-- Start THE RECORDS --

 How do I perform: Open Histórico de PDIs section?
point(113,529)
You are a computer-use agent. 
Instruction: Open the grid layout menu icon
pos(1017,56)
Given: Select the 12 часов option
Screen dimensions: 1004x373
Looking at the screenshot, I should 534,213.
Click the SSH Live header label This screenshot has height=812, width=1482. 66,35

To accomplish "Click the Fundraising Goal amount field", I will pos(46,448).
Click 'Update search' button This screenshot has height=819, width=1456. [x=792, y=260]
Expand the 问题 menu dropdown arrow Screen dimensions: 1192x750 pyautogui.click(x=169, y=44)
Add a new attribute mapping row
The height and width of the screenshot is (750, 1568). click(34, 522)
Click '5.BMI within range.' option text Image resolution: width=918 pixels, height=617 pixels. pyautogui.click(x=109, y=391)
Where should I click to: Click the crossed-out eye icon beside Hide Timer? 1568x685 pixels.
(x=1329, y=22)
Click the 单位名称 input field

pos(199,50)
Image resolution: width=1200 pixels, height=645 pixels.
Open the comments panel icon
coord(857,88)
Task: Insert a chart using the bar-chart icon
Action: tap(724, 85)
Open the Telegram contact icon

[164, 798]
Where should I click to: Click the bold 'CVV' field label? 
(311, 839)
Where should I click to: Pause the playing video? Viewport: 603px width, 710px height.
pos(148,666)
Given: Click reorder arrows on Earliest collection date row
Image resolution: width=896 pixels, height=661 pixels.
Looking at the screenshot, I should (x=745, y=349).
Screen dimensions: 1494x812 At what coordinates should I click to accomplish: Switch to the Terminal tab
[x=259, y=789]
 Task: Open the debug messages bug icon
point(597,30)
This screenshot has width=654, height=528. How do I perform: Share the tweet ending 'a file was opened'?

-- End THE RECORDS --

REQUIREMENTS:
Reproduce every one of the lines above word for word, from the first through the last.

EXERCISE RESPONSE:
 How do I perform: Open Histórico de PDIs section?
point(113,529)
You are a computer-use agent. 
Instruction: Open the grid layout menu icon
pos(1017,56)
Given: Select the 12 часов option
Screen dimensions: 1004x373
Looking at the screenshot, I should 534,213.
Click the SSH Live header label This screenshot has height=812, width=1482. 66,35

To accomplish "Click the Fundraising Goal amount field", I will pos(46,448).
Click 'Update search' button This screenshot has height=819, width=1456. [x=792, y=260]
Expand the 问题 menu dropdown arrow Screen dimensions: 1192x750 pyautogui.click(x=169, y=44)
Add a new attribute mapping row
The height and width of the screenshot is (750, 1568). click(34, 522)
Click '5.BMI within range.' option text Image resolution: width=918 pixels, height=617 pixels. pyautogui.click(x=109, y=391)
Where should I click to: Click the crossed-out eye icon beside Hide Timer? 1568x685 pixels.
(x=1329, y=22)
Click the 单位名称 input field

pos(199,50)
Image resolution: width=1200 pixels, height=645 pixels.
Open the comments panel icon
coord(857,88)
Task: Insert a chart using the bar-chart icon
Action: tap(724, 85)
Open the Telegram contact icon

[164, 798]
Where should I click to: Click the bold 'CVV' field label? 
(311, 839)
Where should I click to: Pause the playing video? Viewport: 603px width, 710px height.
pos(148,666)
Given: Click reorder arrows on Earliest collection date row
Image resolution: width=896 pixels, height=661 pixels.
Looking at the screenshot, I should (x=745, y=349).
Screen dimensions: 1494x812 At what coordinates should I click to accomplish: Switch to the Terminal tab
[x=259, y=789]
 Task: Open the debug messages bug icon
point(597,30)
This screenshot has width=654, height=528. How do I perform: Share the tweet ending 'a file was opened'?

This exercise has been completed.